## WHAT IS BEING ASKED:
Take the line containing "This screenshot has" and every line after it to the end of the material below; reproduce them exactly, without pictures.

## TASK DATA:
◇ ◇ ◇ ◇ ◇ ◇ ◇

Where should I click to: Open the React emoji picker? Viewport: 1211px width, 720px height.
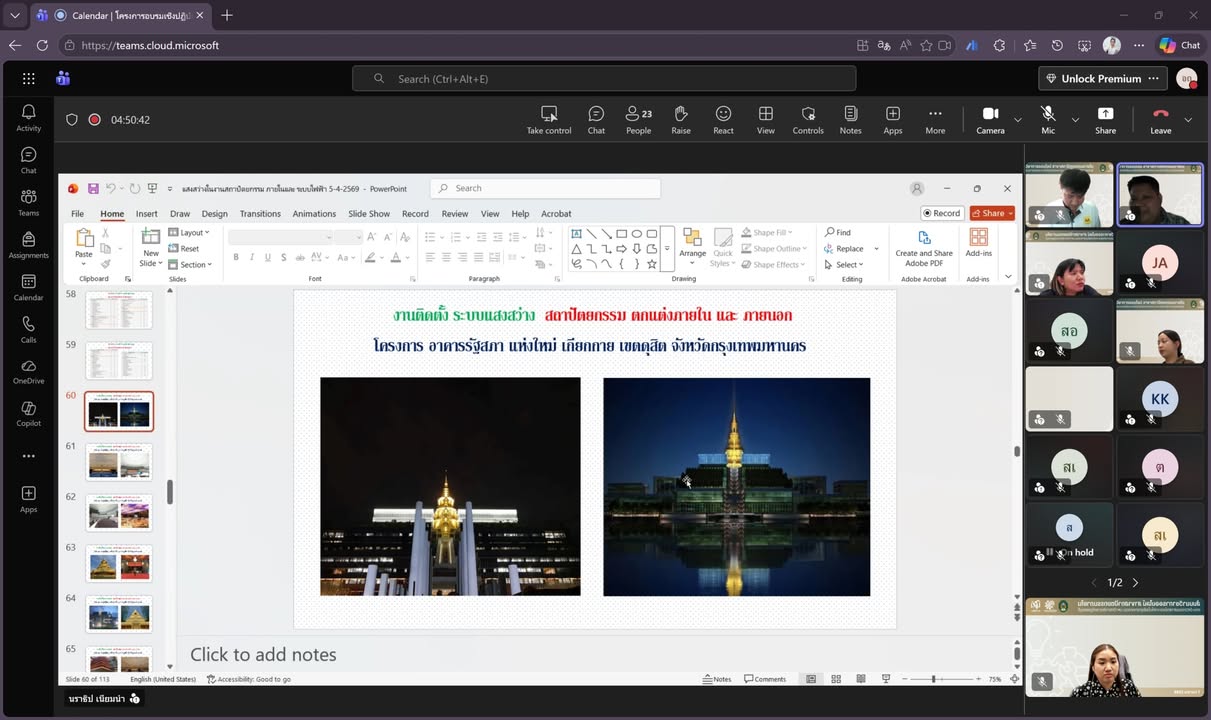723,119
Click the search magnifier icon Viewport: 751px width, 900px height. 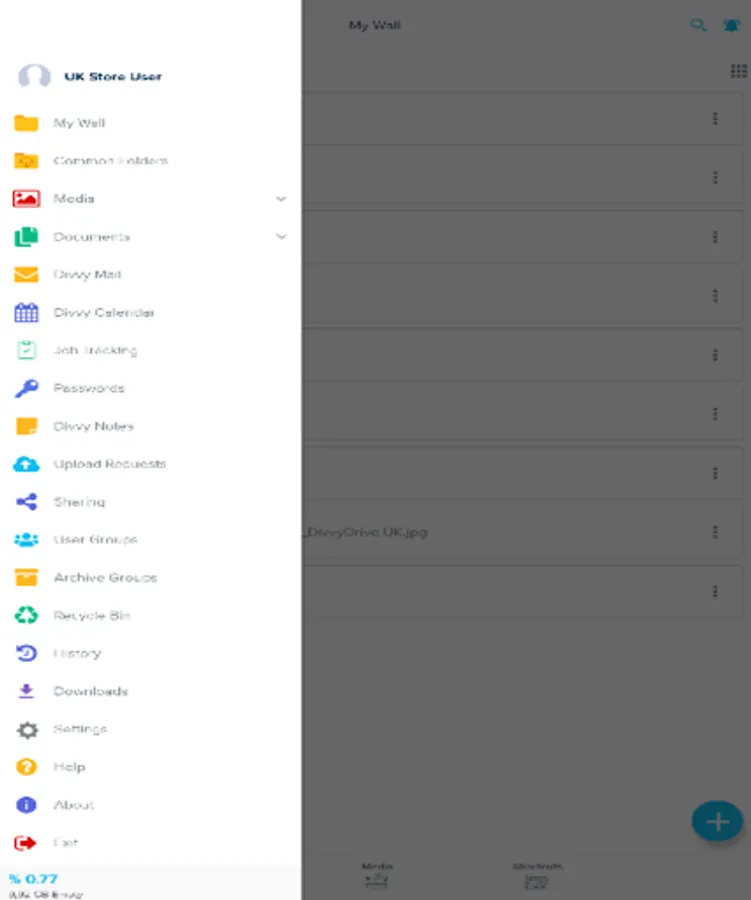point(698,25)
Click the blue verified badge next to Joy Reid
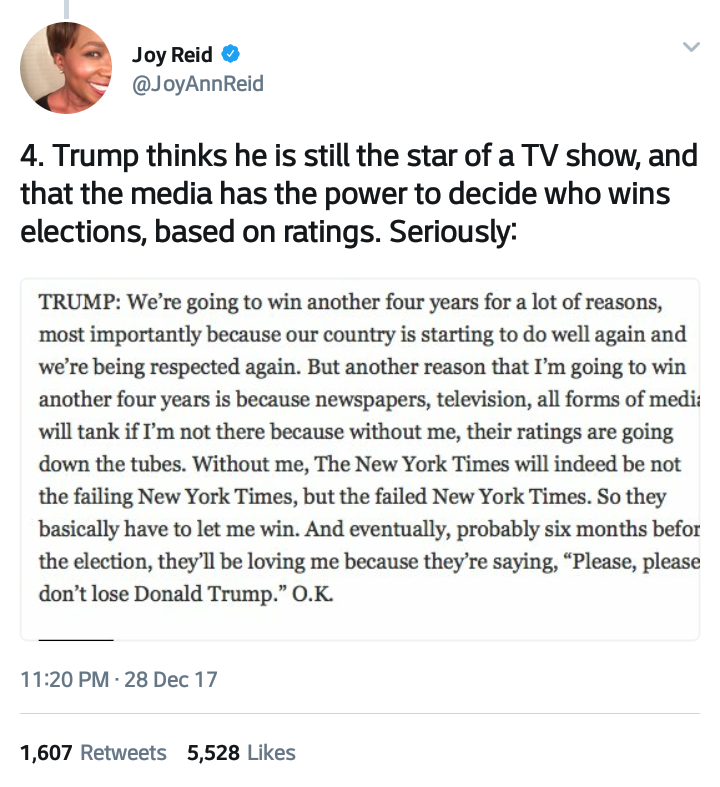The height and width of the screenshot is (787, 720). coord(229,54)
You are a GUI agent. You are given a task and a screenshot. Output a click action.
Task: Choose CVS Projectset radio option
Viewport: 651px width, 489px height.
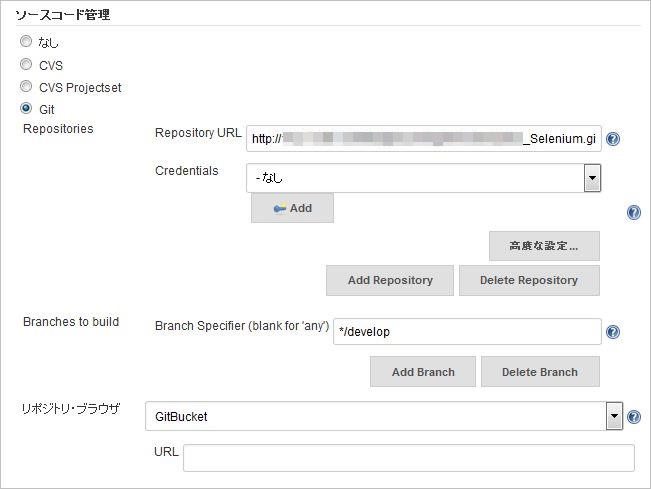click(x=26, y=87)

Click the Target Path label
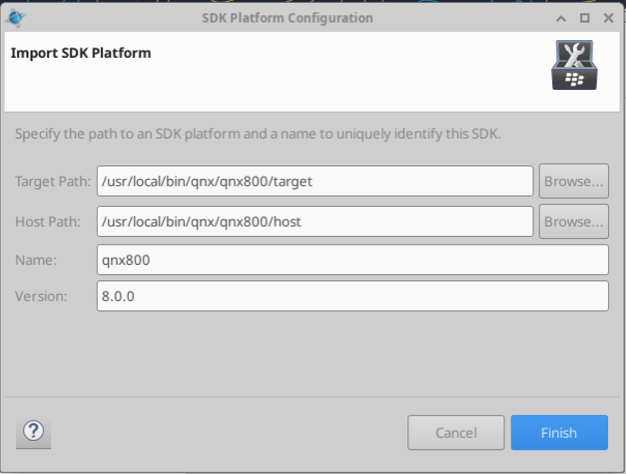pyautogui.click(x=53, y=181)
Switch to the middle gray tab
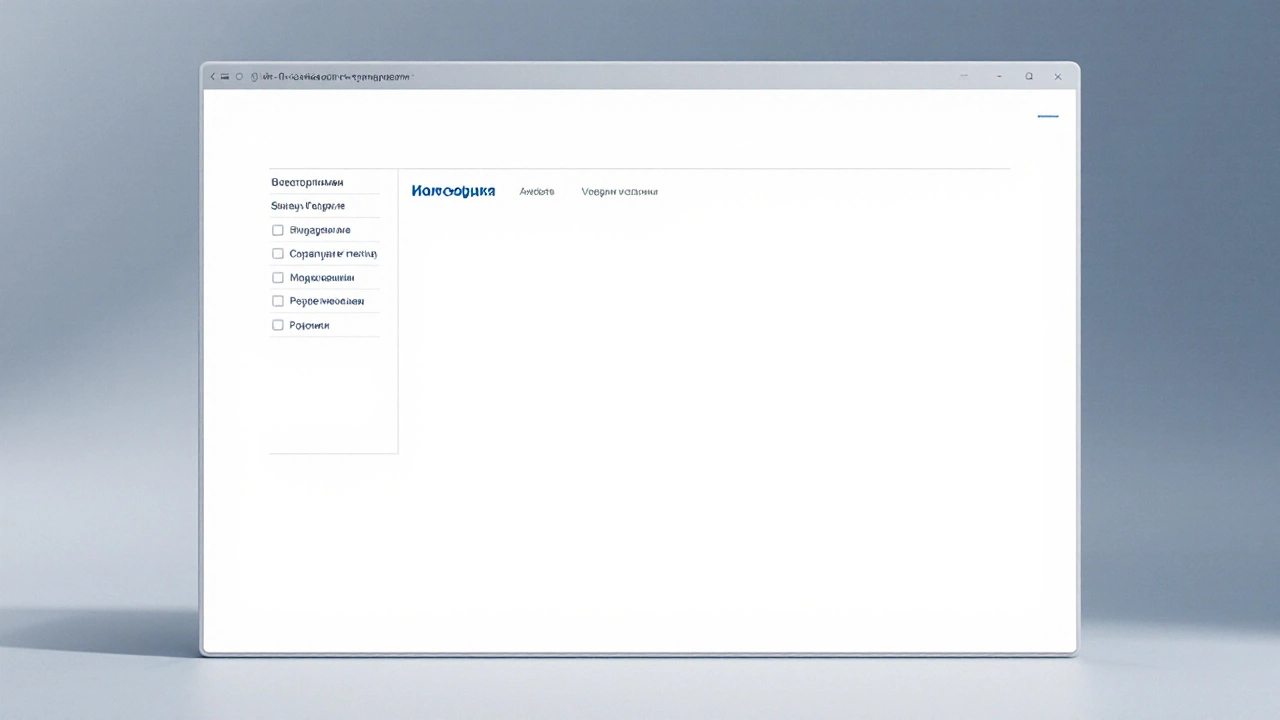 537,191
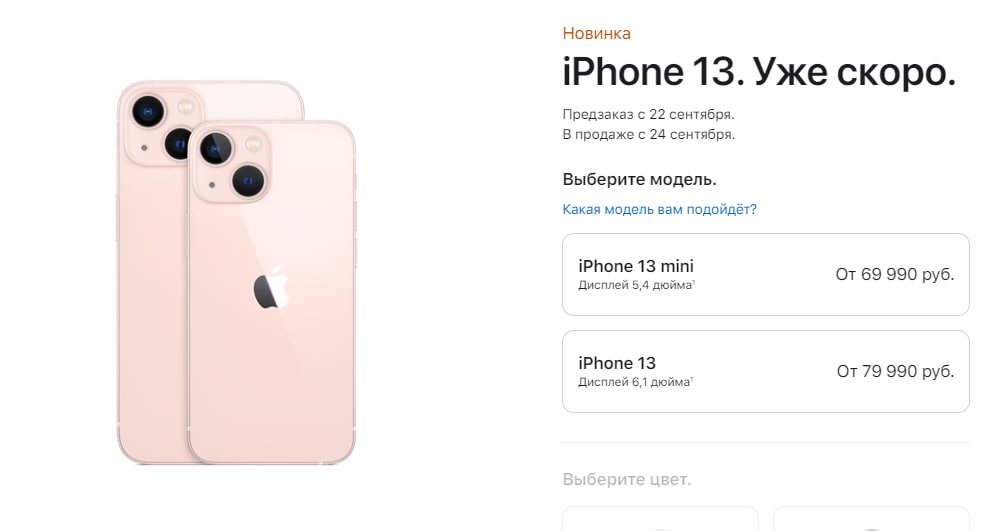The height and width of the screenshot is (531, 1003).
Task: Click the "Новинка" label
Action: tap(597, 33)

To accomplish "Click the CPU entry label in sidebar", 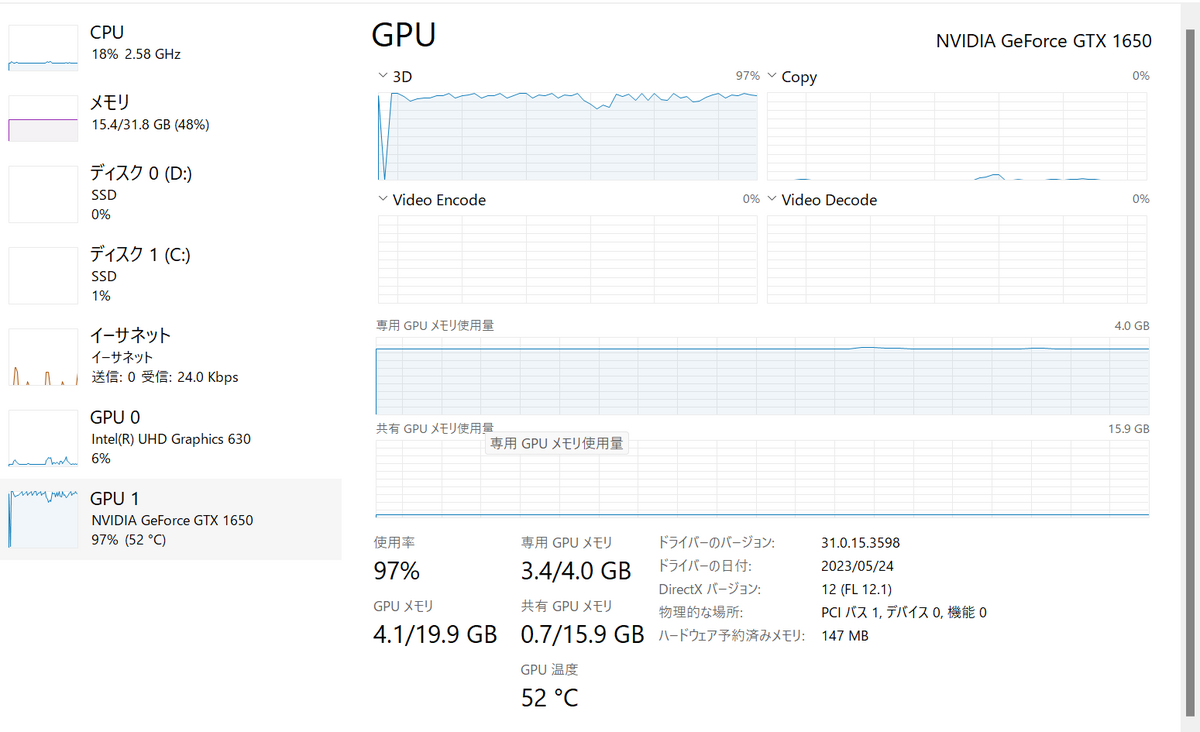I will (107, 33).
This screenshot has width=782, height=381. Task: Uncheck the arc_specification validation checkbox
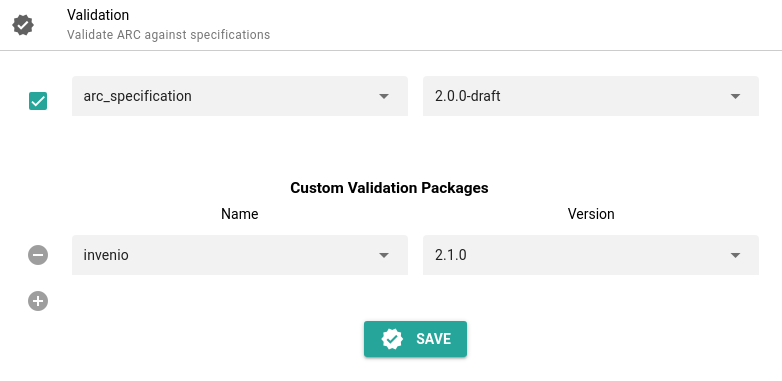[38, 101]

◇ ◇ ◇ ◇ ◇ ◇ ◇

## COMPLETED EXERCISE:
This screenshot has width=782, height=381. Task: Uncheck the arc_specification validation checkbox
[38, 101]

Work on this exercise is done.